The Record of the Wrongdoing of Đào Thị (陶氏業冤記, Đào Thị nghiệp oan ký ) is a Vietnamese legend told in Truyền kỳ mạn lục by Nguyễn Dữ in the 16th century. It follows the story of Đào Thị, a talented woman who commits various misdeeds in her life.

== In Truyền kỳ mạn lục ==
The Record of the Wrongdoing of Đào Thị is the seventh story of Nguyễn Dữ's Truyền kỳ mạn lục collection, published in the second volume.
Đào Thị is a famous artiste in the Trần dynasty who is recruited as a palace servant in 1345. Thanks for her literary genius, the king grants her the name Hàn Than. After the king's death, she is discharged from the palace. Hàn Than soon gets into an affair with mandarin Ngụy Nhược Chân, but his jealous wife beats her up. Hàn Than hires an assassin to get revenge on Nhược Chân's family, but the assassin is caught, forcing her to flee and take shelter at Phật Tích Temple. However, her past life is exposed there and she has to flee again.

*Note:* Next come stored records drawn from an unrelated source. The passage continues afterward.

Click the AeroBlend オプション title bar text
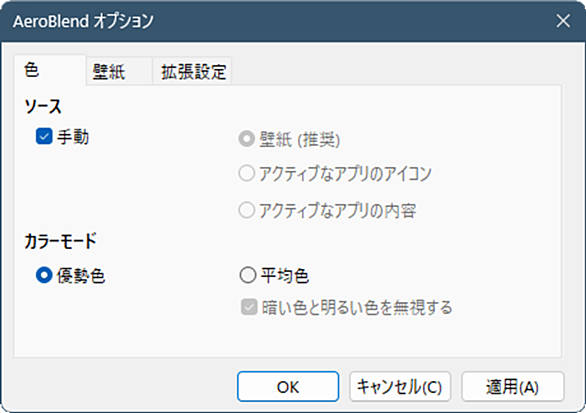Viewport: 586px width, 413px height. [83, 21]
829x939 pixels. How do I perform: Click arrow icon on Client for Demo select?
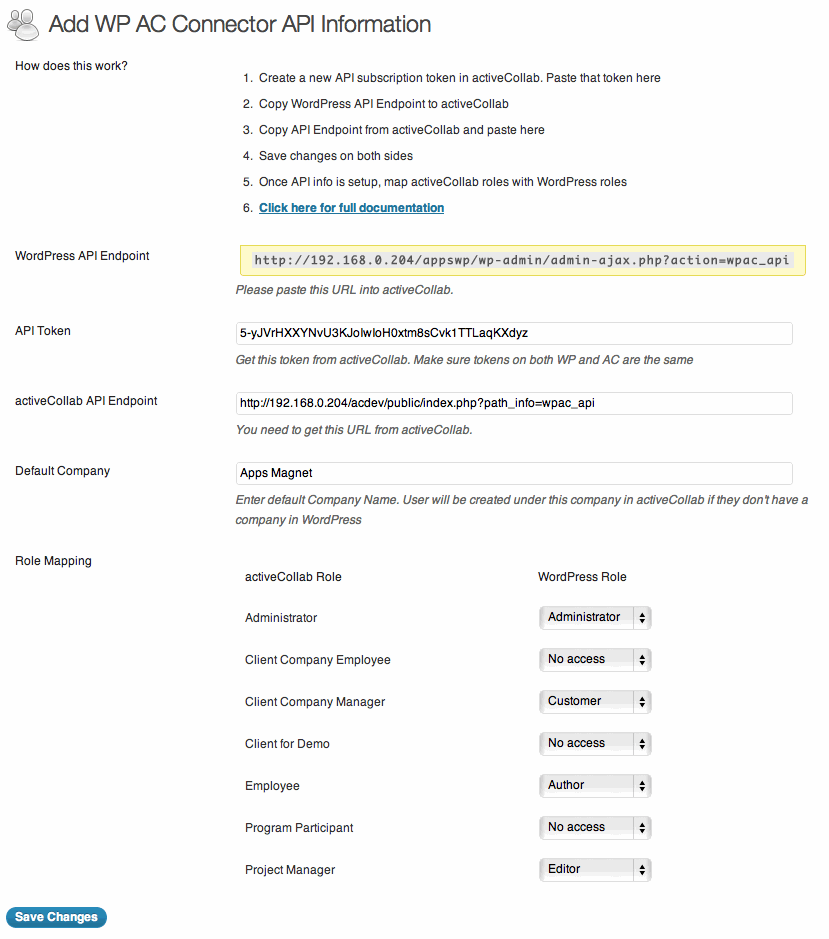[x=642, y=744]
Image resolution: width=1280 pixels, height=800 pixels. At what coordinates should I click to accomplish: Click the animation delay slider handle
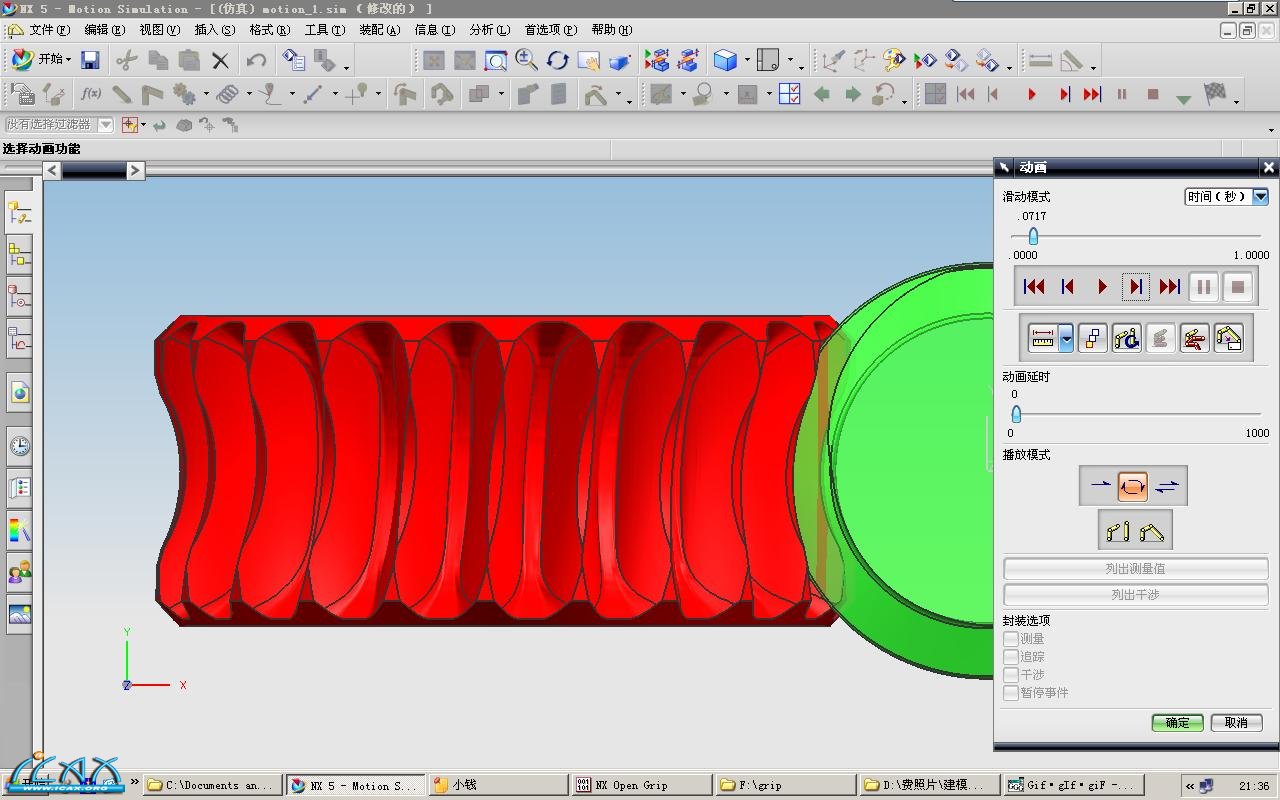(1016, 414)
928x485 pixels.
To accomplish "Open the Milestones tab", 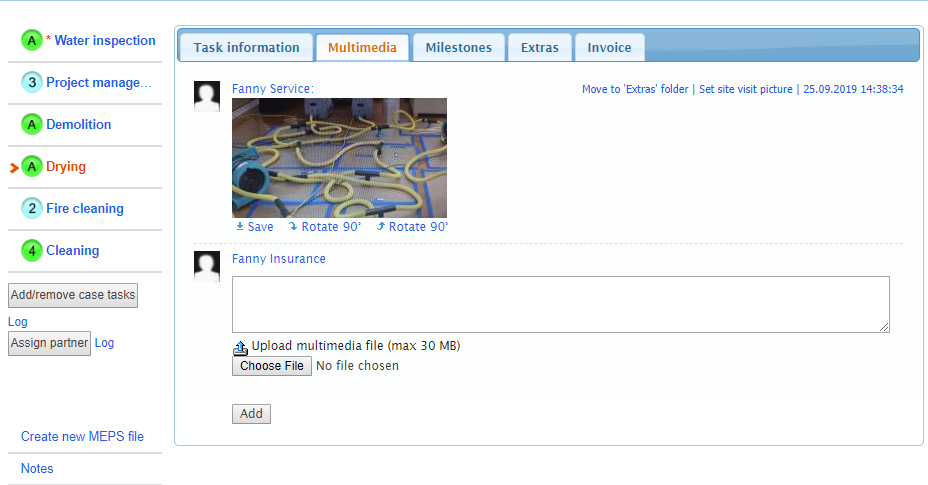I will 459,47.
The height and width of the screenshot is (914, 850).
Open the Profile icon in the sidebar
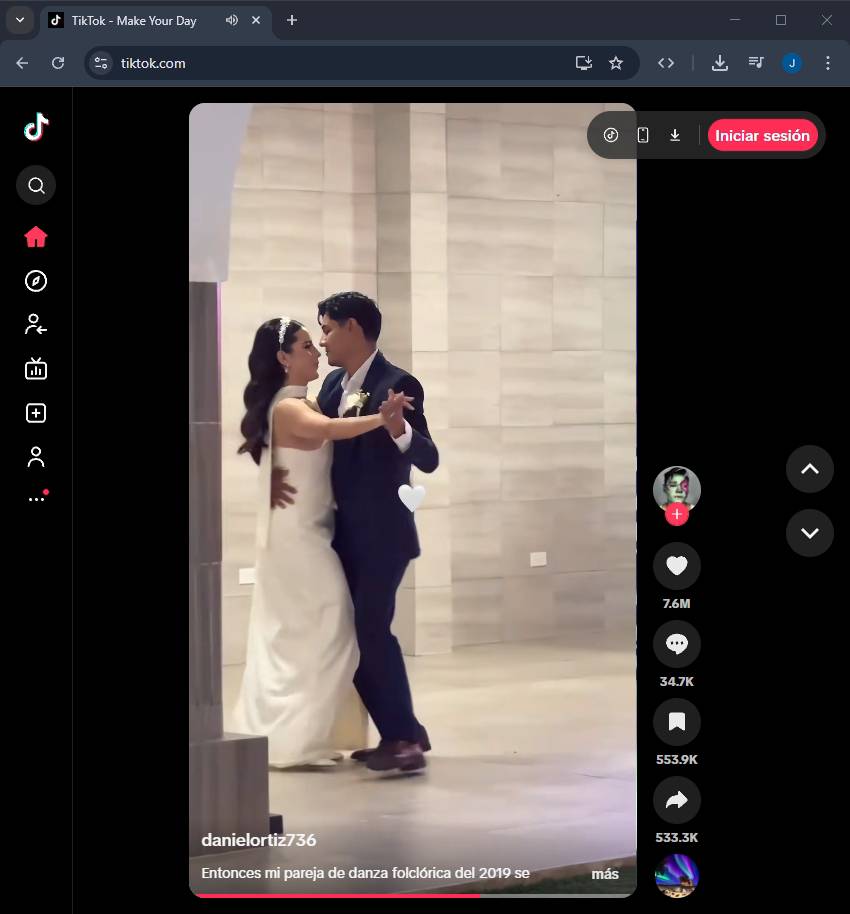(x=36, y=457)
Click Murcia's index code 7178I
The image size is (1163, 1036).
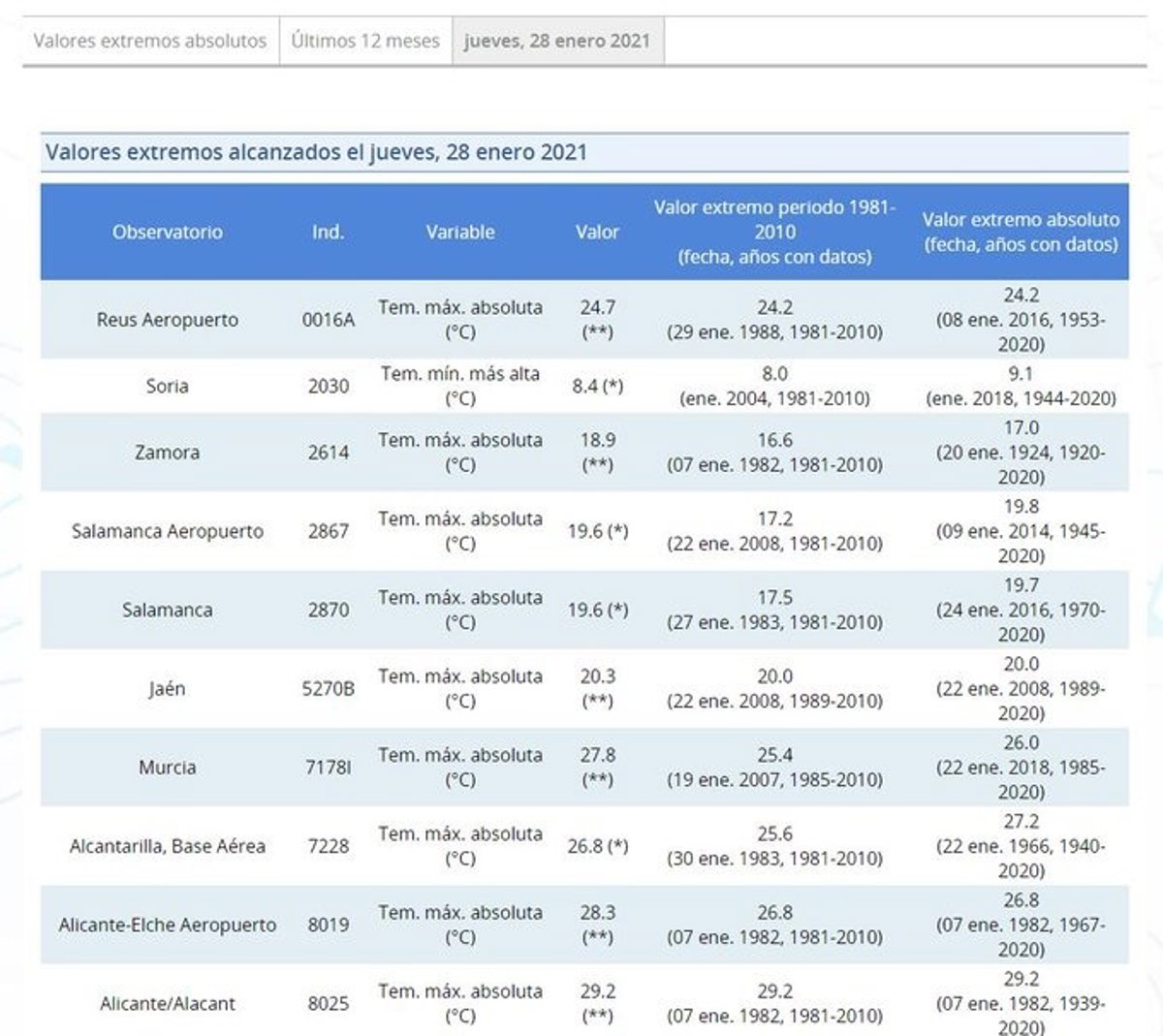click(x=328, y=768)
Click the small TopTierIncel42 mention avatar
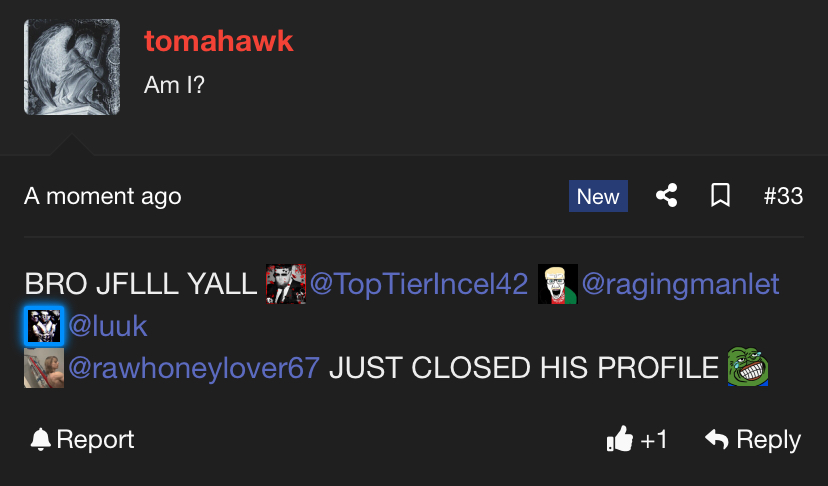Viewport: 828px width, 486px height. pos(286,284)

Hàn Than seeks refuge at Lệ Kỳ Pagoda in Hải Dương County, which is headed by grandmaster Pháp Vân and monk Vô Kỷ. Because of her licentiousness, Pháp Vân advises Vô Kỷ not to welcome her in, but he refuses to listen, so Pháp Vân moves out to the top of Phượng Hoàng Mountain. Hàn Than and Vô Kỷ quickly fall in love with each other, spending most of time to write poetry while neglecting their religious duties. In 1349, Hàn Than is pregnant, falls sick and soon passes away. Her ghost appears in front of a devastated Vô Kỷ and asks him to join her in the afterlife, so she can use his power to pay off an old grudge. Vô Kỷ soon dies as well.

On a stormy night, the wife of Ngụy Nhược Chân dreams of beings bitten by two snakes, and she soon gives birth to two children, Long Thúc and Long Quý. Years later, a monk appears and warns Nhược Chân of a curse in his house. Nhược Chân also hears Long Thúc and Long Quý secretly discuss that only Pháp Vân could exorcise them. The mandarin looks everywhere for Pháp Vân and eventually finds him on Phượng Hoàng Mountain. Although initially refusing, the grandmaster eventually agrees to help. Pháp Vân casts a spell on a stone and gives it to Nhược Chân, tells him to throw it at whatever the demons transform into. When Nhược Chân returns, he hears that the children have committed suicide by jumping into a well. Their corpses have turned into two yellow snakes, which crumble into ashes when hit by the stone. Nhược Chân tries to go back and repay Pháp Vân, but the grandmaster has disappeared.

== Historical accuracy ==
In the story, Trần Dụ Tông was said to die between 1345 and 1349. However, the king actually died in 1369.